Mais, ajoutent-ils, il ne faudrait pas que des employeurs indélicats précipitent la perte de tous ces petits qui sont d'authentiques créateurs et que la réforme menace de disparition.
Ces artistes, les Drs Egal-Bertot et Wajnberg les suivent depuis des années. Leurs dossiers médicaux sont annotés de repères sur leurs filmographies et leurs carrières. Plusieurs fois par semaine, elles vont les applaudir sur scène. Les célébrités comme les inconnus. Les plus illustres ne sont pas les moins gentils, assurent-elles, citant, pêle-mêle, Raymond Devos, Guy Bedos, Suzanne Flon ou Jean Piat, leurs habitués parmi d'autres.

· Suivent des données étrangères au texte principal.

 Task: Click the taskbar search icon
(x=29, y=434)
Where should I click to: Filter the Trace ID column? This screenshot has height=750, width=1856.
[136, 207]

Avec le temps, les médecins du travail sont passés de l'autre côté de la rampe. « Un soir, raconte le Dr Wajnberg, au beau milieu de son one-man show, un comédien très connu qui m'avait installée au premier rang de l'orchestre, pris par une quinte de toux, me lance haut et fort : "Oui, Tatiana, je sais, il faut que j'arrête de fumer"... Vous voyez, on fait un peu partie de leur monde. »
Les pathologies professionnelles
Les pathologies les plus fréquemment rencontrées par les IS, selon les Dr Egal-Bertot et Wajnberg, sont les suivantes :
- dorsolombagies et lombosciatalgies : on porte et on transporte beaucoup, qui son instrument de musique, qui le matériel... ;
- TMS chez les musiciens et les monteurs ;
- troubles psychosomatiques liés à l'irrégularité de vie et des heures de repas (gastralgies, colopathies et colites très fréquentes), troubles du sommeil induits par des horaires irréguliers travail de nuit ;
- périodes d'asthénie intense suivant les périodes de travail, HTA transitoires, perturbations métaboliques glucidolipidiques, prises de poids ;
- stress intense et prolongé qui cause des infarctus ;
- anxiété rencontrée à toutes les étapes de la vie professionnelle, peur de l'échec, trac nécessitant parfois un traitement ;
- états dépressifs occasionnés par des échecs ;
- angoisses suscitées par le vieillissement ;
- atteintes de l'audition chez les musiciens ;
- maladies contractées lors des voyages (un technicien est mort du paludisme en 2002).